Sargent and Madame X -- a shoulder, shock, horror


Strapless: John Singer Sargent & the Fall of Madame X, by Deborah Davis. Tarcher Penguin. 262 pages. $24.95.

This is a strange book: a brief biography of the renowned artist John Singer Sargent, melded with a light social history of the belle epoque in France, plus a patchy account of the life of Virginie Amelie Avegno Gautreau, a.k.a. Madame X, subject of a famous Sargent portrait. The disparate elements add up to a book that -- no surprise -- lacks coherence and depth.

The author would have been better off publishing Strapless as a magazine article. As is, the story of how Sargent and Gautreau collaborated on a work of art that, at least in the 1880s, drew public scorn, seems too thin to be worthy of 16 chapters.

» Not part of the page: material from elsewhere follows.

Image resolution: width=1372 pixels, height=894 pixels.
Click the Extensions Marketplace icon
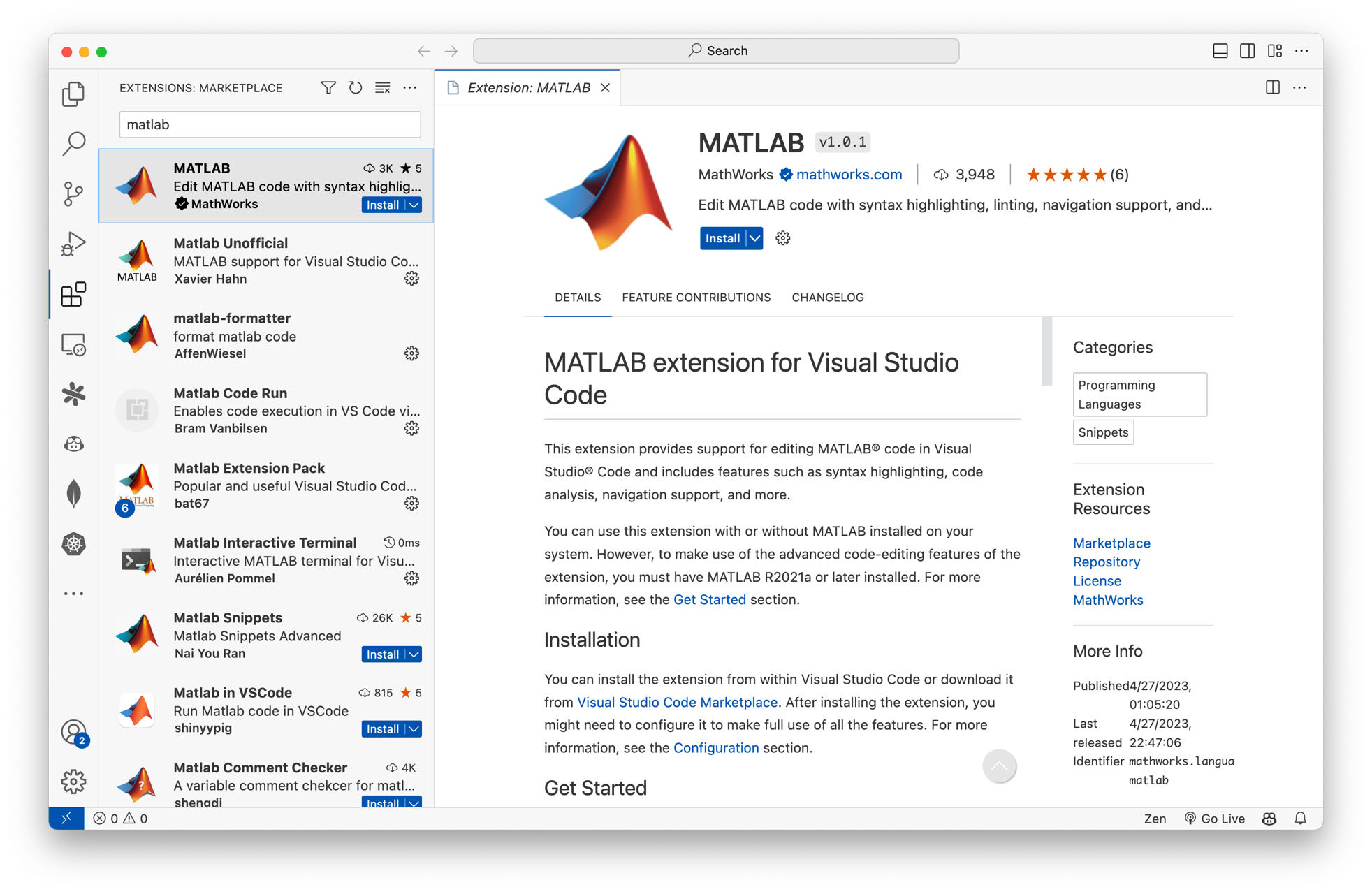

But author Davis loves the paintings of Sargent, especially the large, startling Madame X portrait, which hangs in New York's Metropolitan Museum. Her passion is the jumping off point for her investigation of Madame X, who was born in New Orleans of wealthy French-Creole parents in 1859. After Virginie Avegno's father was killed in the battle of Shiloh, her mother took the family to Paris. There, the young American grew into a society "it" girl, a woman renowned for her beauty but little else. She married young to an older man and afterward led a frivolous existence of endless parties, teas and opera evenings. She indulged in adulterous affairs, most notably with a charismatic gynecologist, Dr. Samuel-Jean Pozzi, the subject of another Sargent portrait.

At the time Sargent encountered Gautreau she was a celebrity in decadent Paris society, covered regularly in the gossip columns and held up as the epitome of chic sophistication. And in his portrait of her, Sargent reflected that image precisely, and at the same time captured her pale, flawless skin and striking profile. Yet, when the portrait was exhibited at the Salon in 1884, it was condemned -- thought to be hideous and vulgar. The denizens of the beau monde did not want to see their world revealed so accurately. Only a handful of critics realized that integral to this depiction of Amelie was an acknowledgment of the narcissistic, arrogant environment in which she flourished.

Sargent chose a form-fitting black gown with silver straps for his subject to wear, and had one of the straps falling off her right shoulder as she looked away over her left shoulder. The fallen strap shocked many viewers for what it implied about the morals of Paris most famous beauty. The exhibition included many more explicit paintings, including one of nude Romans frolicking with Bacchus, but it was Sargent's work that offended the crowd.

Davis recounts as precisely as the limited historical record allows what happened next to Amelie. She had had no objection to the painting before it was shown publicly, but when others disliked it, she rejected it too. Her mother and she tried to get Sargent to withdraw the picture from the exhibition, but that was impossible. Afterwards she was "ruined," never to recover her pre-eminent position in Parisian society. Attention shifted to younger, fresher beauties.

Meanwhile Sargent, 28 at the time, found the response confounding and upsetting. As soon as the painting was returned to him, he painted out the fallen strap, and put it instead on Amelie's shoulder, thus blunting the image's impact. But he then hung on to the painting for decades, finally selling it to the Met in 1916. "On account of the row I had with the lady years ago, ... the picture should not be called by her name," he wrote to museum officials. In the same letter he wrote of the portrait: "I suppose it is the best thing I have done."

Clare McHugh, founding editor of the men's magazine Maxim, is now an editor-at-large at Time Inc. She has served as editor-in-chief of New Woman and executive editor of Marie Claire.